Psychic TV : Alienist

Psychic TV Alienist

If you were not of drug consuming age during the ’90s, stop reading here and go searching online for a copy of the 1988 Psychic TV compilation Allegory and Self. It’ll provide, at the very least, a primer or a shortcut on the band’s music before getting into this newest version of the band, decades removed from that golden era. If you’re caught up, then we can proceed: Their new album, Alienist, takes the more rock ‘n’ roll direction of their last album Snakes and crosses it with their darker brand of gothic psychedelic. It opens with a cover of Harry Nilsson’s “Jump in the Fire,” but needless to say they take it in a much different direction and end up jamming it out into a weird and wandering spaciousness. Their more surreal side is indulged on “I’m Looking For You,” a song written as a conversation between Genesis and Lucifer. It sprawls for 10 minutes out into the cosmos, engulfing you in something so hypnotic that you barely notice how long you have been away from the Earth.

The bar is raised pretty high with their chilling epic, and by comparison their cover of The Creation’s “How Does it Feel?” doesn’t feels as inspired. The drugs have worn off and they find themselves sounding like ’70s era Alice Cooper, even down to bandleader Genesis P-Orridge taking on more of a gravelly rock ‘n’ roll rasp. More funk clouds the title track than they ever had back in the days of their more electronic efforts. The vocals are more of a mumbled chant that not only drones on the same groove but rides it into the ground.

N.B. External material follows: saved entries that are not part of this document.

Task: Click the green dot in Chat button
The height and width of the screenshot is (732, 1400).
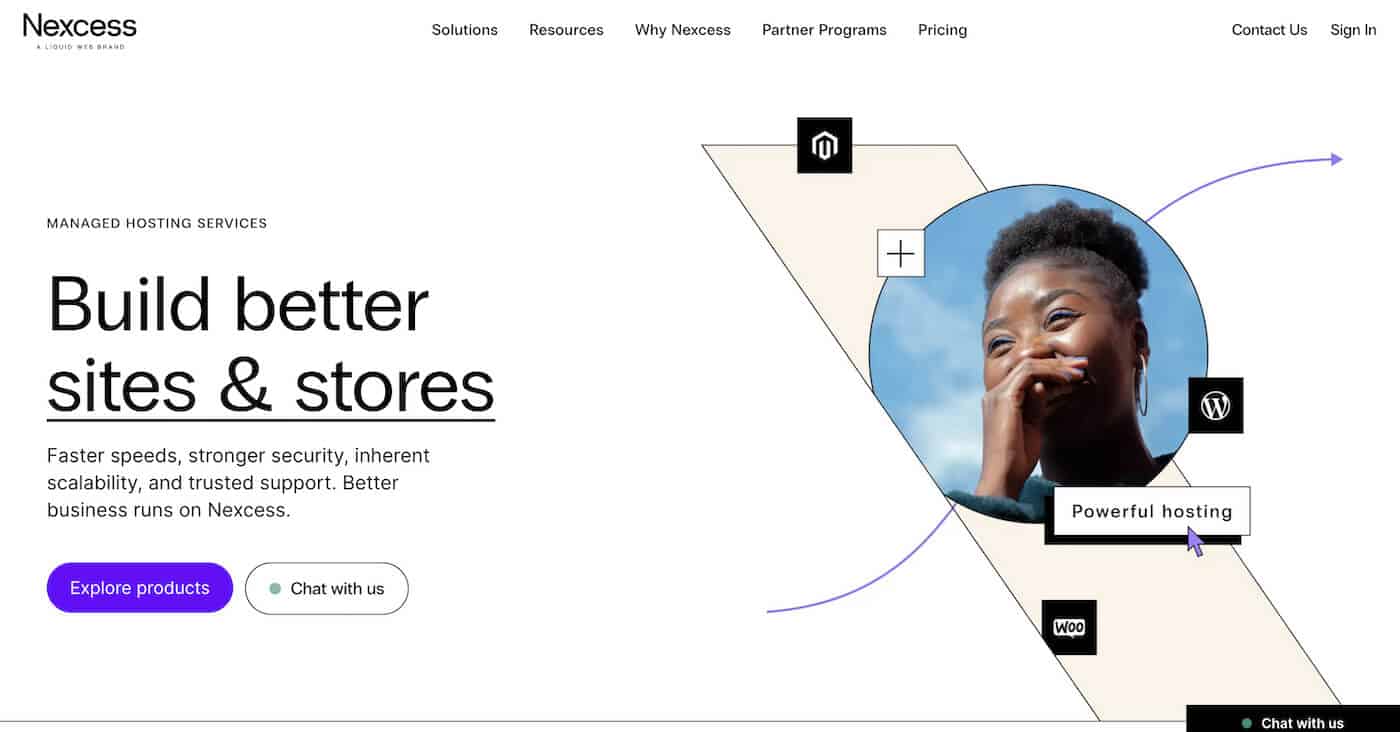Action: pyautogui.click(x=275, y=589)
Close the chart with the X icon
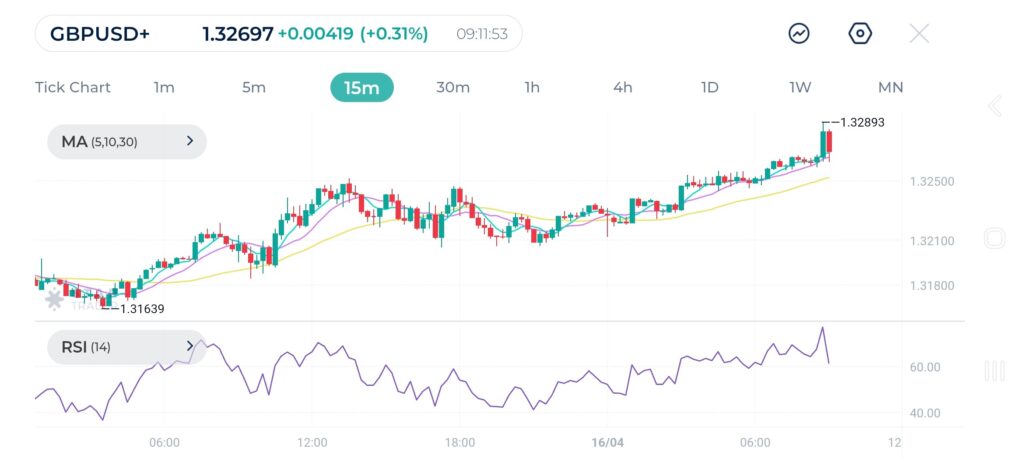Screen dimensions: 1024x473 (x=919, y=34)

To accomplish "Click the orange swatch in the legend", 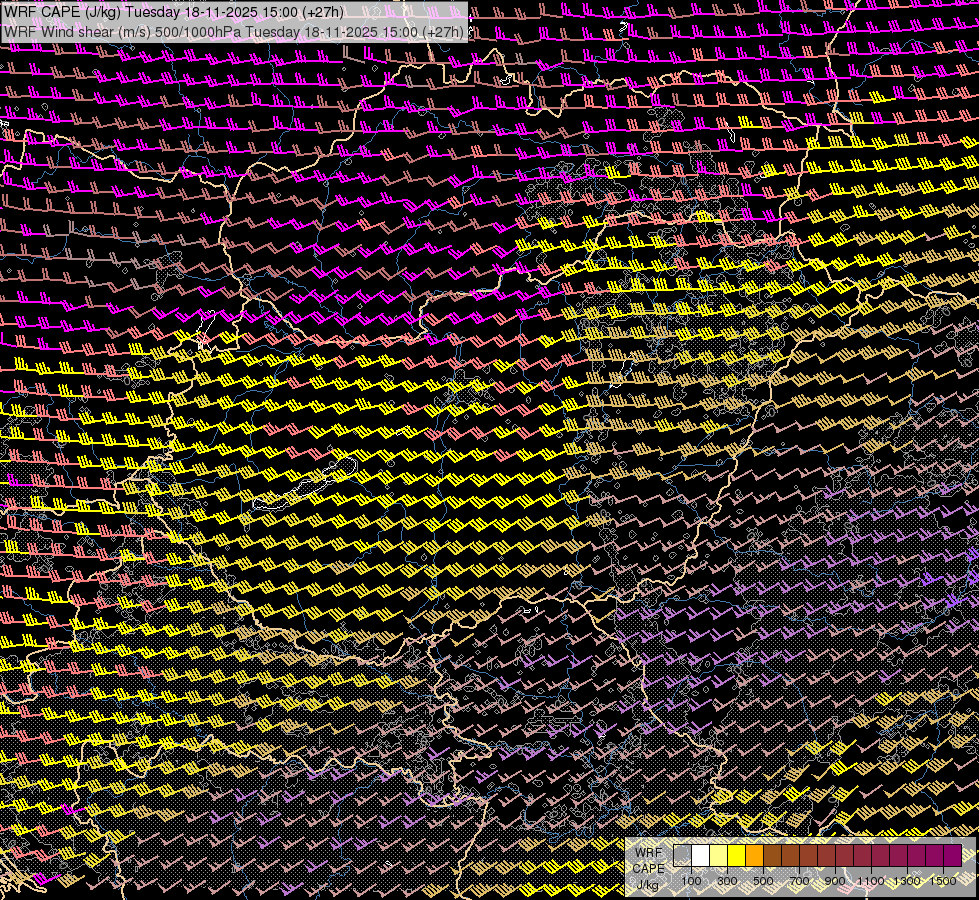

The first two songs on Alienist are awesome. The second half of this EP, however, isn’t bad by any means, but as a longtime fan who invested many a drug-crazed summer with Psychic TV, I have to look into the mirror and ask my self if it lives up to their cosmic legacy? It occurs to me that talking to myself like this is the long-term effect of a chemically induced psychotic state, so I shut up and give it another listen to see if I draw any different conclusions. I don’t; those who already have a background in Psychic TV’s dark psychedelia likely can appreciate this, but first timers would do well to give their earlier work a listen to put this into the proper context. Either way, age and time are not slowing down the electric shaman that is Genesis P-Orridge anytime soon.